The facts of this case are remarkably similar to those in People v Wells (53 AD3d 181), wherein the defendant, inter alia, operated a motor vehicle in a highly-intoxicated state at high speed while ignoring traffic signals, and was convicted of depraved indifference murder. The Appellate Division, First Department, unanimously affirmed the defendant's conviction under the former standard of People v Register (60 NY2d 270, cert denied 466 US 953) that was in effect at the time of the crime (see People v Wells, 53 AD3d at 189-192). Significantly, the First Department alternatively noted that even under the more recent depraved indifference standard of People v Payne (3 NY3d 266) and People v Feingold (7 NY3d 288), which redefined depraved indifference as a separate mental state, the defendant's conduct in Wells of drinking to excess, followed by driving a motor vehicle, demonstrated an utter disregard for the value of human life as to satisfy depraved indifference culpability (see People v Wells, 53 AD3d at 192-193) . In effect, the First Department recognized that although there was a temporal split between the defendant's mens rea while drinking and his actus reus while later driving, the defendant's mental state was still one of depraved indifference. I share that reasoning as it is sound, commensurate with the current definition of depraved indifference, and proportional to the plague of drunk driving upon our state's highways.

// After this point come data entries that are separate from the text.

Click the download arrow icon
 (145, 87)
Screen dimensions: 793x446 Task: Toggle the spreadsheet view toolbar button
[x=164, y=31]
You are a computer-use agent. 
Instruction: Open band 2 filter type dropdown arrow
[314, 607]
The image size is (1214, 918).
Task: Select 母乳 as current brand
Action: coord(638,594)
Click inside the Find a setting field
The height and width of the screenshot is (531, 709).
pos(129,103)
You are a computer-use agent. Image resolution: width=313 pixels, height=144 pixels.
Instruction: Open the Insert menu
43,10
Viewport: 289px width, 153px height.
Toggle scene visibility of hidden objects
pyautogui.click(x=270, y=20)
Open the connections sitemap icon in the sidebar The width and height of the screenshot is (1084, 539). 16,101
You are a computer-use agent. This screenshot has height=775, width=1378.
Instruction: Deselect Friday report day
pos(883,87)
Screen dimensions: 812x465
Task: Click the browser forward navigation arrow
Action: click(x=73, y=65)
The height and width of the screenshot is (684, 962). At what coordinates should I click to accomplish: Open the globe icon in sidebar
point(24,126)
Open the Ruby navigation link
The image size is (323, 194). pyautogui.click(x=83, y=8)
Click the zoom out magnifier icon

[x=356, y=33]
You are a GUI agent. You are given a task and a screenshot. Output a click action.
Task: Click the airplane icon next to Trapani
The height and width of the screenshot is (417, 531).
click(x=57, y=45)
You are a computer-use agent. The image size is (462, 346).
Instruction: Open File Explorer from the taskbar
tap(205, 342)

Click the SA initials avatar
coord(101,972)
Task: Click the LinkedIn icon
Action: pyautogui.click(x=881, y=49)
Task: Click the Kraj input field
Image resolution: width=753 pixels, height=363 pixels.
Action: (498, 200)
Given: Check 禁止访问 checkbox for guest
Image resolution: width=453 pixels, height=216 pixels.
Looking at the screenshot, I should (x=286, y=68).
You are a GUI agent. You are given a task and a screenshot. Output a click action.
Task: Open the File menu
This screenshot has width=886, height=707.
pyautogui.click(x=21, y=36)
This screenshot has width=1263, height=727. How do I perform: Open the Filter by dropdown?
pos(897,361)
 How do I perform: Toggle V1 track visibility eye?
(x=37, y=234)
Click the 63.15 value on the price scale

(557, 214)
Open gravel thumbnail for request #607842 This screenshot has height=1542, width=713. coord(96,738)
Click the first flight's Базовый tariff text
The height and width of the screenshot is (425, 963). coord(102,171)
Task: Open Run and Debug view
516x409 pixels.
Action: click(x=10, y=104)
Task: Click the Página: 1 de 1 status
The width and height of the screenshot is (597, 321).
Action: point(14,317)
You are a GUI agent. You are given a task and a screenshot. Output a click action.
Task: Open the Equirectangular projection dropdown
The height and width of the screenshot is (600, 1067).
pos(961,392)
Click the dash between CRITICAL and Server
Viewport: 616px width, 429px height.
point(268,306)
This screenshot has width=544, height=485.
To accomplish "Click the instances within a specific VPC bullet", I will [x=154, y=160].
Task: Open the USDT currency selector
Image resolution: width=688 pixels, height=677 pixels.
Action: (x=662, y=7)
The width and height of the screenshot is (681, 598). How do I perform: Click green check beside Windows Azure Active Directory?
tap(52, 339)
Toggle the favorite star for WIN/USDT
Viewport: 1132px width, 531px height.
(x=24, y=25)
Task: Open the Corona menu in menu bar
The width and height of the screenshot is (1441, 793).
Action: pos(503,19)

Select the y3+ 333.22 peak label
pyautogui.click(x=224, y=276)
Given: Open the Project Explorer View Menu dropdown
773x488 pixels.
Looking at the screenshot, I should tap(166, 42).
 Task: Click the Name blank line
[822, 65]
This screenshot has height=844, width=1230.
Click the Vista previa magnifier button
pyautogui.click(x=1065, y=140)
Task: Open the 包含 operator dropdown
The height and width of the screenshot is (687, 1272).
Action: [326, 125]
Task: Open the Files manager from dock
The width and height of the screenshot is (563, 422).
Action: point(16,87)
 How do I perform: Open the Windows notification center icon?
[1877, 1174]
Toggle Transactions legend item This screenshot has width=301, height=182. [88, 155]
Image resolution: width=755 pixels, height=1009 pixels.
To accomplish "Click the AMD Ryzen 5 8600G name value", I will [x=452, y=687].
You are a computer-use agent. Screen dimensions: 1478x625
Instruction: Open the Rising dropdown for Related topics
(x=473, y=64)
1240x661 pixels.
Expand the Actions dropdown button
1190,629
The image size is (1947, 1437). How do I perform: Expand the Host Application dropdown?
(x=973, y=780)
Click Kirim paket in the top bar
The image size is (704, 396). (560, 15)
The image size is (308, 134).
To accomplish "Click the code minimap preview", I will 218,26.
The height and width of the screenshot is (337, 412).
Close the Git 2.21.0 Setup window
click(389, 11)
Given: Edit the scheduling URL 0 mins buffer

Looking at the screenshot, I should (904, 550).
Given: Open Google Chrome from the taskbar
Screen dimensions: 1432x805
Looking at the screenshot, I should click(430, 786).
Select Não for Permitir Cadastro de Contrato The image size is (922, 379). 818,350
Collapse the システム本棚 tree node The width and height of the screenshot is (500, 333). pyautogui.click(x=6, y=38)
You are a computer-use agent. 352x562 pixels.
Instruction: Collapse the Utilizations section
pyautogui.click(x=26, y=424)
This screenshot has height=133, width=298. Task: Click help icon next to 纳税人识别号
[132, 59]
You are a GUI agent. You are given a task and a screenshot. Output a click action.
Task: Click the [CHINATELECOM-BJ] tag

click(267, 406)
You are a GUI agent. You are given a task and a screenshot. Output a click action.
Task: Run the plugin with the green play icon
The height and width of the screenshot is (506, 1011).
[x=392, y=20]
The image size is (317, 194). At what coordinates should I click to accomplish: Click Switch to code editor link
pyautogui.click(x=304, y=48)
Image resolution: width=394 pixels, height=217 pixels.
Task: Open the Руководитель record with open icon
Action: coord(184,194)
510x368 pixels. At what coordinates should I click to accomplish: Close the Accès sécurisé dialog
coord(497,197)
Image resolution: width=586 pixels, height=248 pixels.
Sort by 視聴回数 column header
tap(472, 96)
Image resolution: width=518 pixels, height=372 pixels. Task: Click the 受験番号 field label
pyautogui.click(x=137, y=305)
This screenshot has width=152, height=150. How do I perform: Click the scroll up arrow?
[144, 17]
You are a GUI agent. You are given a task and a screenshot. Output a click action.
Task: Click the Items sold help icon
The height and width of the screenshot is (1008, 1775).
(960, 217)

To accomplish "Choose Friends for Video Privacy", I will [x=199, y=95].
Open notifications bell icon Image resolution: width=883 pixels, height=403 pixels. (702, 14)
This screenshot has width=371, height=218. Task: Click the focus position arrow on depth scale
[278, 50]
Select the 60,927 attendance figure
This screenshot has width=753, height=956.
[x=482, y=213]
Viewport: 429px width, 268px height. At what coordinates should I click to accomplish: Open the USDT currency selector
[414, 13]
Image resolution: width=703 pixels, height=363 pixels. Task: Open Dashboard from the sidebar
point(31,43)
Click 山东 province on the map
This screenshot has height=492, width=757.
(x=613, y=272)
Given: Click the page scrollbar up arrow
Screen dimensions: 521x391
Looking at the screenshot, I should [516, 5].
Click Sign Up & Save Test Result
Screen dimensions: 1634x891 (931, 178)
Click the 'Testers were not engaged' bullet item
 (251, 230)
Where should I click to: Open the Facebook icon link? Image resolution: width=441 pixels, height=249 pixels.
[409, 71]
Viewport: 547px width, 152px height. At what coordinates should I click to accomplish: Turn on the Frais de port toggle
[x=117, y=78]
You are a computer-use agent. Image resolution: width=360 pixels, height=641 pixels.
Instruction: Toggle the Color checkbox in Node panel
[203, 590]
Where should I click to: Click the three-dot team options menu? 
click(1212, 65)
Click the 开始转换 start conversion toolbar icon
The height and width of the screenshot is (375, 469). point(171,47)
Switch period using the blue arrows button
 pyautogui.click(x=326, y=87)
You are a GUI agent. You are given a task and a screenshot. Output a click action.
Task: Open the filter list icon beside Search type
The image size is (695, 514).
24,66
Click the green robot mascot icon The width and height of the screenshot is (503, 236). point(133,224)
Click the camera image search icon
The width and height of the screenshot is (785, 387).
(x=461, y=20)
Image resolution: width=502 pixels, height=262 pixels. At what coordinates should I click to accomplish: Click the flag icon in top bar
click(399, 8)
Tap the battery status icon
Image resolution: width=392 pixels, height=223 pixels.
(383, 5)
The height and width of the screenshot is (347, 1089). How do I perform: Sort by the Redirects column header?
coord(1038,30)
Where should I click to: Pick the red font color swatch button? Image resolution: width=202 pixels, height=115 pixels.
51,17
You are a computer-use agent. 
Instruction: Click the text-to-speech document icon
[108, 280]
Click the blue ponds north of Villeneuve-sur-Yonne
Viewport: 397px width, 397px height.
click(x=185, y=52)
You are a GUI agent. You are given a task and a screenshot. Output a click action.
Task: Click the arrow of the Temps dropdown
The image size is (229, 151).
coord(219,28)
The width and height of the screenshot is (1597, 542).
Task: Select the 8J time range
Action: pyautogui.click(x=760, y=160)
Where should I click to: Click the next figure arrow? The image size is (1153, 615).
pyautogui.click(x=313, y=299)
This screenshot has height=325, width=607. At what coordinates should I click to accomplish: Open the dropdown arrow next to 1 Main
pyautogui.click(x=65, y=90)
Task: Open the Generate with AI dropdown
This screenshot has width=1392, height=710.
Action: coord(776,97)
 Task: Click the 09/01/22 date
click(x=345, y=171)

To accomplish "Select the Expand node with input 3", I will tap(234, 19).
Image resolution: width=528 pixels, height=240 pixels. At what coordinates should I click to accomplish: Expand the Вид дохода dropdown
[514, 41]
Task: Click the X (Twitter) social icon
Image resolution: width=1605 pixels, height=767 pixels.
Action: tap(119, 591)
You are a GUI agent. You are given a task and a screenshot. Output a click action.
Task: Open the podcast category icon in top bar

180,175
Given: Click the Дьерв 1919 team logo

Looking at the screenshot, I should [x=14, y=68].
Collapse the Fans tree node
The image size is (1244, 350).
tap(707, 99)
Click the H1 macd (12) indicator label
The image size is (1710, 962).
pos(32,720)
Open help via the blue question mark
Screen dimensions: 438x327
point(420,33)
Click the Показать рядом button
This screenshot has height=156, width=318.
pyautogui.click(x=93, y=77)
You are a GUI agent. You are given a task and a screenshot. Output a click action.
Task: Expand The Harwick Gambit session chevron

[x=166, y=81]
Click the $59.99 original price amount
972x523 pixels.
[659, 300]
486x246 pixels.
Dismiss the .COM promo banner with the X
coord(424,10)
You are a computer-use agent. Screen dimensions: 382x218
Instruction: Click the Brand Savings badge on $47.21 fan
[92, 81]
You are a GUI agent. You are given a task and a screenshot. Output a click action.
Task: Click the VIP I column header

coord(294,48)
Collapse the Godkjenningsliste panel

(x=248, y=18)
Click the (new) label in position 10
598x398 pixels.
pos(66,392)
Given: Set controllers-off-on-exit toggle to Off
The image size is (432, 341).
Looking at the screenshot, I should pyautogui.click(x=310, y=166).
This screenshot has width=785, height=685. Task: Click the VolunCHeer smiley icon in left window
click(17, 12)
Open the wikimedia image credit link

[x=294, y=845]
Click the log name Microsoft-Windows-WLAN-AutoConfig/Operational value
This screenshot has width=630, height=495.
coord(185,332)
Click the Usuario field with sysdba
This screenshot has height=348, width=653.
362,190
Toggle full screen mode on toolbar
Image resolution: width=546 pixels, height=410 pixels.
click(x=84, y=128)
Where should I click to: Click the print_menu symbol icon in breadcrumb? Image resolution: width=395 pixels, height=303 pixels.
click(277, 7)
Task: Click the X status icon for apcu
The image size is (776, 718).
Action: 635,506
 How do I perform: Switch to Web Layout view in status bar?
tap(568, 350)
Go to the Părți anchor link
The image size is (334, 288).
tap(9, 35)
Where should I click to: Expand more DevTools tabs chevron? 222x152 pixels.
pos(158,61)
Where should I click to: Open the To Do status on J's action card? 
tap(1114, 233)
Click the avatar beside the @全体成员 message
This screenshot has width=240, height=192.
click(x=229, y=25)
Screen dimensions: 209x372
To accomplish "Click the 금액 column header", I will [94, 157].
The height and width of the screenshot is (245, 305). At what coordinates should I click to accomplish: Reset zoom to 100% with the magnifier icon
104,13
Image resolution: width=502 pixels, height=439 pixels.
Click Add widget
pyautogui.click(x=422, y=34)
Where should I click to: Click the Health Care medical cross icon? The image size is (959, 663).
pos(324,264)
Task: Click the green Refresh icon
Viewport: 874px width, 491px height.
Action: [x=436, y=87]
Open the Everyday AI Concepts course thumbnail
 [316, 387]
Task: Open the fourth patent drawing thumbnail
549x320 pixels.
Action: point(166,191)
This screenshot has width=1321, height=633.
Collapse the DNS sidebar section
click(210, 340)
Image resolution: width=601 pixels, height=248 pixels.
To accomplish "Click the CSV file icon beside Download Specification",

The defendant in Wells sought leave to appeal, which was denied by the Court of Appeals (see People v Wells, 10 NY3d 965). While the Court of Appeals rarely provides a reason for denying leave to appeal, it could have granted leave to appeal in Wells if it perceived problems with the First Department's reasoning regarding, inter alia, temporally splitting, in drunk driving cases, the depraved indifference mens rea from the later related actus reus.

My colleagues in the majority sidestep the primary issue of this appeal, which is whether intoxication qualifies as a legal defense to a depraved indifference state of mind. Instead, my colleagues are troubled by what they perceive as the temporal remoteness between the defendant's drinking and his driving, notwithstanding that they both occurred in a single evening and constitute a single chain of events. I differ with my colleagues since the issue of whether the time between the defendant's drinking and driving was too lengthy to sustain a conviction never was raised during the trial and is, therefore, unpreserved for appellate review (see CPL 470.05[2]). Moreover, the issue of temporal remoteness is not even specifically raised by the defendant in his appellate brief. In essence, the majority is creating "new law," with which I disagree, that a conviction for a single-evening event should be reversed on the basis of a temporal remoteness standard that is arbitrarily applied and undefined, that conflicts with existing authority from the Court of Appeals (see e.g. People v Kibbe, 35 NY2d 407), and that is contrary to the applicable reasoning of People v Wells (53 AD3d 181).

Therefore, I would affirm the judgment of conviction.